Your tasks
[A] Which ingredients does the pork ragu recipe below call for finely diced?
[B] According to the pork ragu recipe below, how long can the ragu be kept in the freezer?

Pappardelle with Pork Ragu-7

Guys, in case you haven’t heard, over 40% of California is finally out of the drought! Yahoo!

True, I live in Southern California precisely because it’s 75 and sunny pretty much all year, but I’ll admit I’ve been sort of digging the rain this month.


Lots of rain means evenings with the fireplace on, the smell of smoke wafting through the neighborhood, with a pop of coolness from the fresh rain.

It also means extra snuggles and movie nights, baking cookies, and simmering or braising delicious soups and stews for hours on end, decadent flavors filling the apartment and feeling like home.

Pappardelle with Pork Ragu-8

If you’re like me, huddled up indoors on the weekend, chillaxing (and maybe Netflixing?), you should make this ragu.

Yep, I’m just putting it out there.

Making this ragu will make your whole weekend awesome.

Plus, it makes such a huge batch that it’s the perfect excuse for a dinner party.

Pappardelle with Pork Ragu-9

Pork ragu starts with a whole pork shoulder, but it braises for hours and hours until the meat just falls apart into tender shreds.

It’s one of those meals you crave. The umami flavor of the sauce is off the charts, but well balanced with the acid from the red wine and sweetness of the tomatoes, carrots, and onion.

It cooks down into a thick ragu that’s able to stand up to the hearty pappardelle pasta. No wimpy thin sauces here, this bad boy thickly coats every noodle and guarantees tons of flavor in every bite.

The real secret to take this from great to mind-blowing, is the finishing touches. Get yourself some high quality extra virgin olive oil (I really like this brand), some flaky Maldon sea salt, freshly grated Parmesan and Romano cheeses, and fresh basil. Decorate each bowl before serving, and get ready to have your mind blown.

P.S. Got extras?

This ragu freezes excellently. Simply place batches in freezer safe tupperware or ziplocks, making sure that all extra air is removed to prevent freezer burn. Store in the freezer for up to 3 months, removing 1 batch at a time as needed for easy weeknight dinners. You can toss it with any shape of pasta, and is even excellent served over polenta!

Pappardelle with Pork Ragu-12

Pappardelle with Pork Ragu

Serves 12

  • 5 lbs bone-in pork shoulder, cut into 3×3 inch pieces, bone and excess fat discarded
  • 2 tablespoons olive oil
  • Generous sprinkles of kosher salt and ground black pepper
  • 2 large yellow onions, finely diced
  • 2 extra large carrots, finely diced
  • 3 stalks of celery, finely diced
  • 1/2 lb pancetta, diced
  • 1 head of garlic, minced
  • 1/4 cup tomato paste
  • 2 cups dry red wine, plus 1/4 cup reserved for end of cooking
  • 2 28-oz cans whole san marzano tomatoes
  • 6 sprigs of fresh thyme
  • 2 sprigs of fresh oregano
  • 2 dried bay leaves
  • 1 quart beef stock
  • 1-2 tablespoons balsamic vinegar
  • 2 lbs dried or fresh pappardelle pasta
  • Blend of freshly grated parmesan and romano cheese, for serving (optional)

Data entries
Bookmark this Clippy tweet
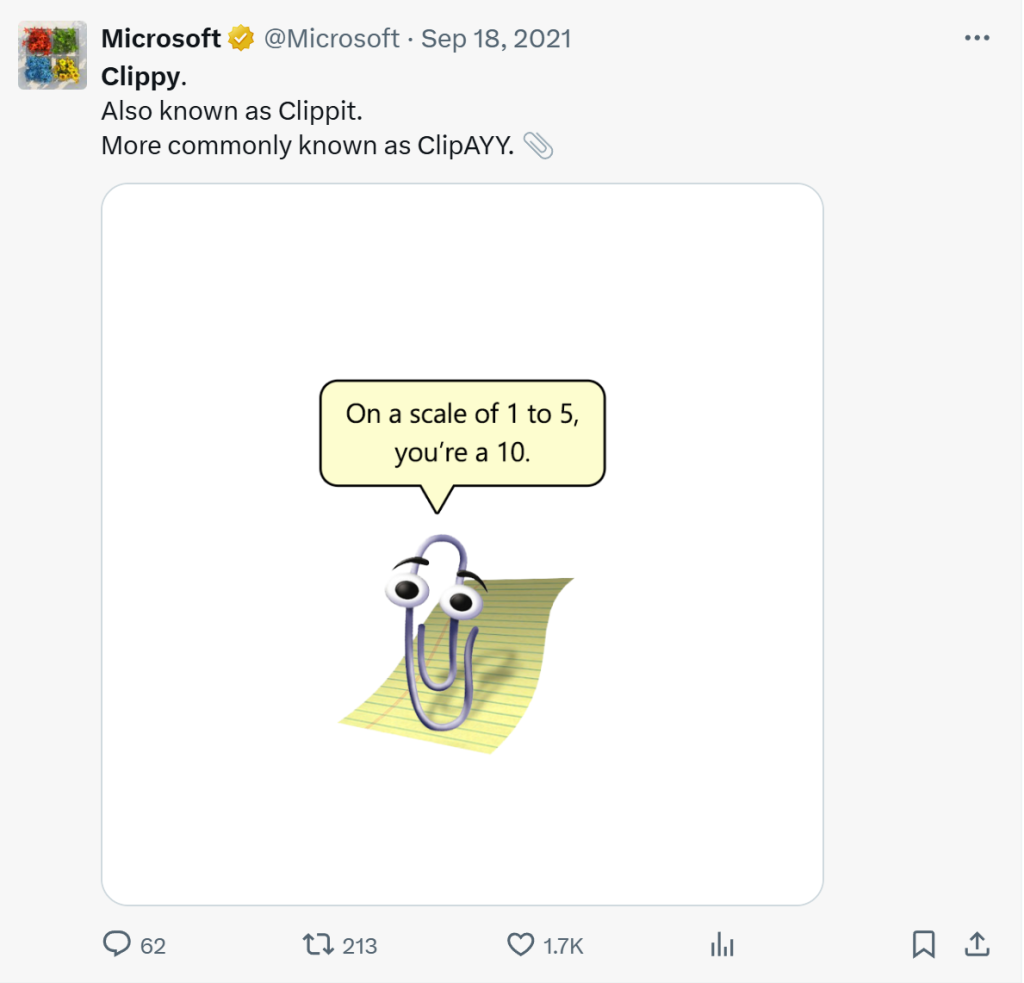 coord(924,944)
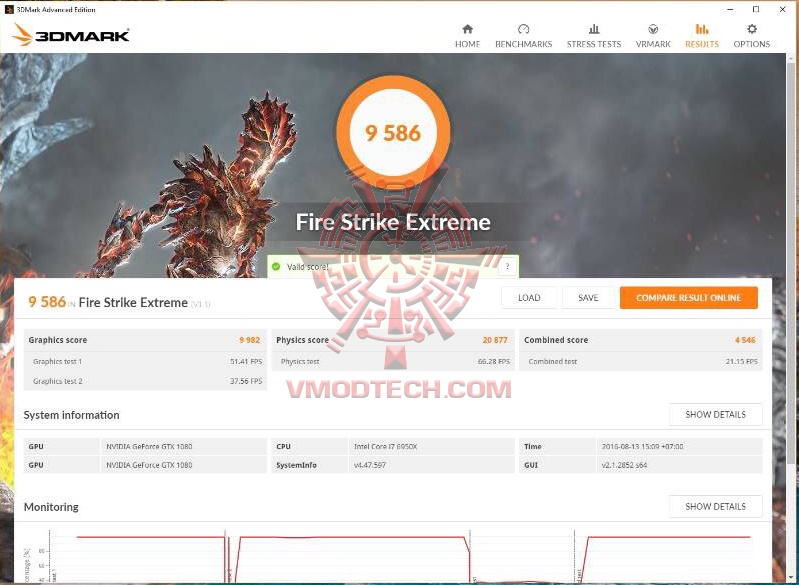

--

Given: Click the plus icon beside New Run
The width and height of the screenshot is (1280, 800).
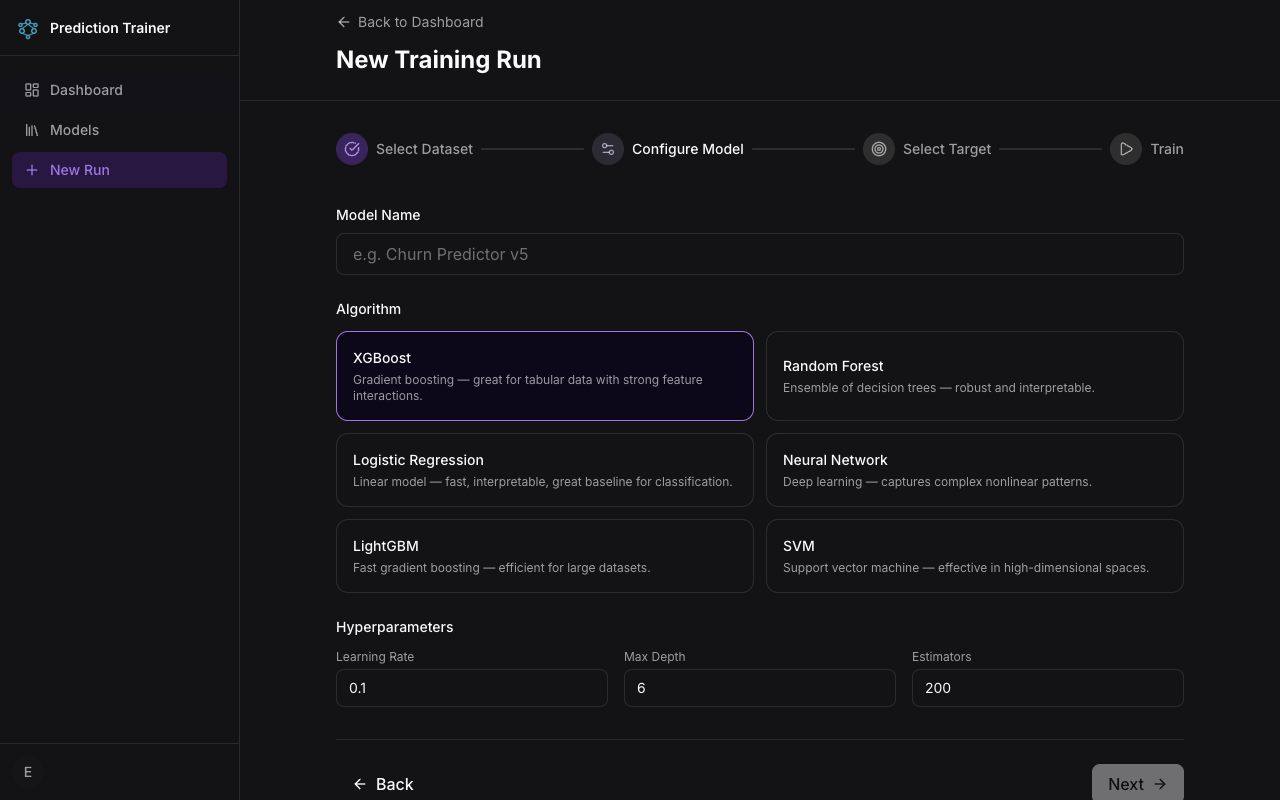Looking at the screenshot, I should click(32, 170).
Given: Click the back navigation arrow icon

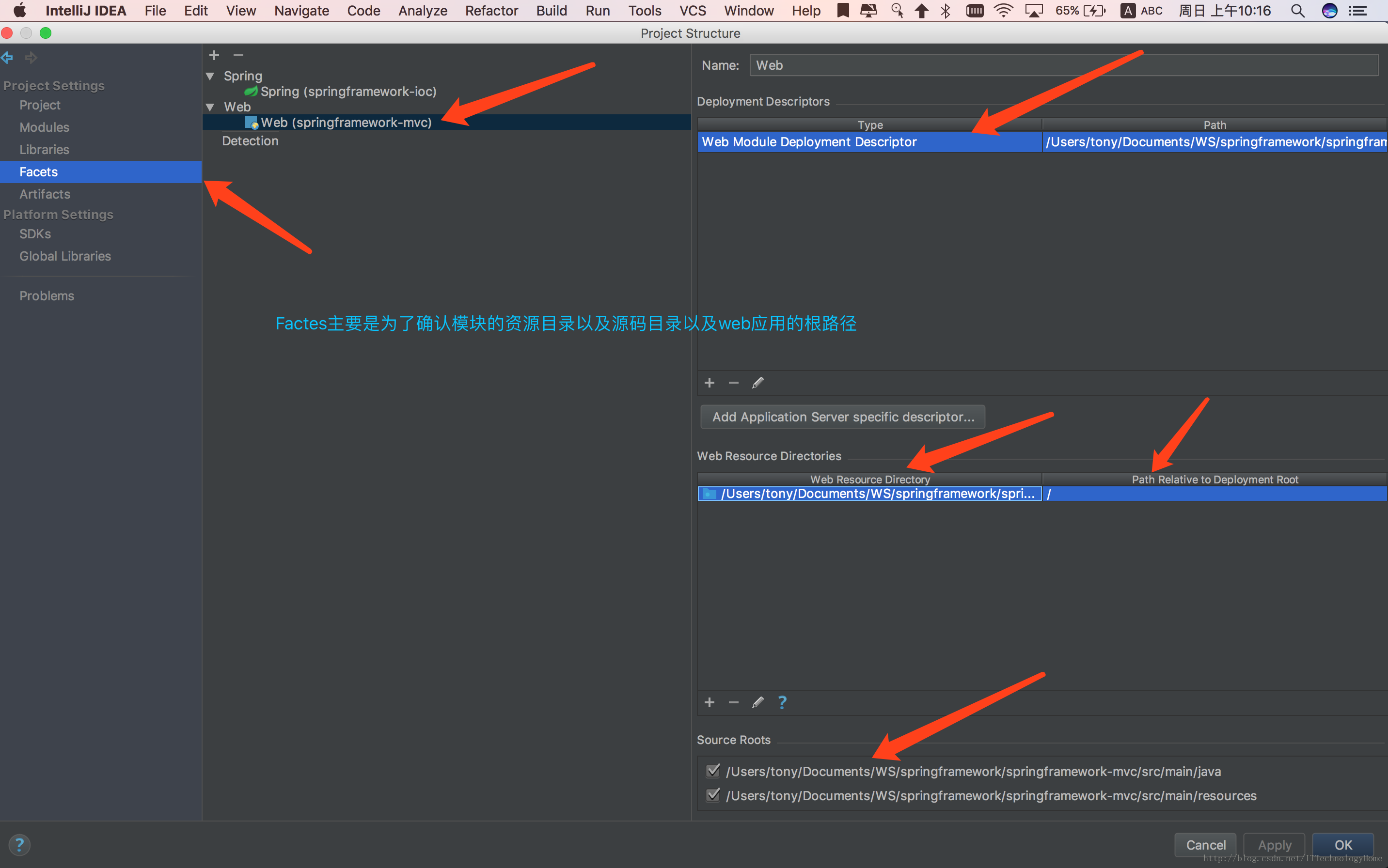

==

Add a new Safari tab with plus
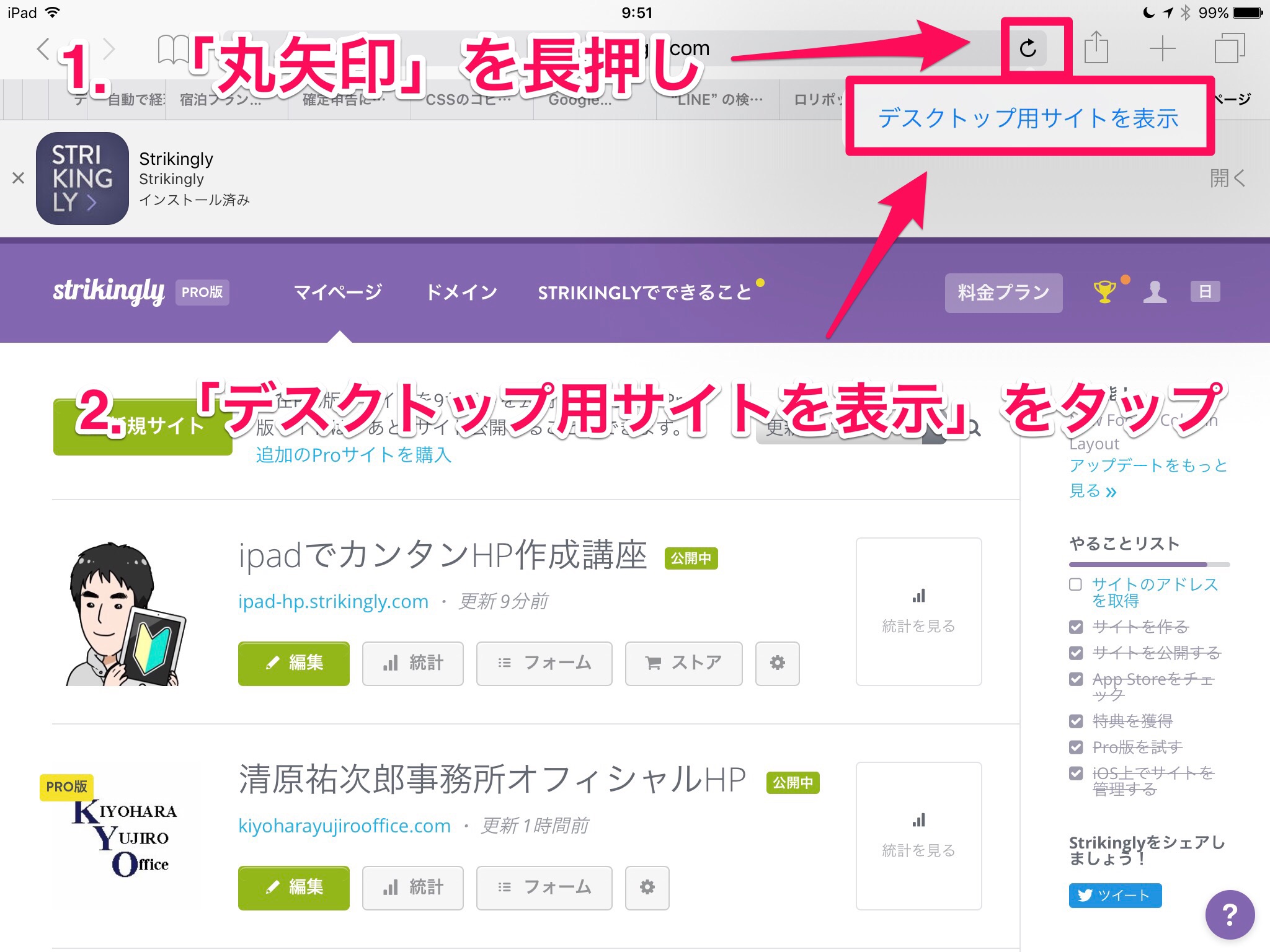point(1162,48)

Solutions in order
[A] Yellow onions, carrots, and celery.

[B] Up to 3 months.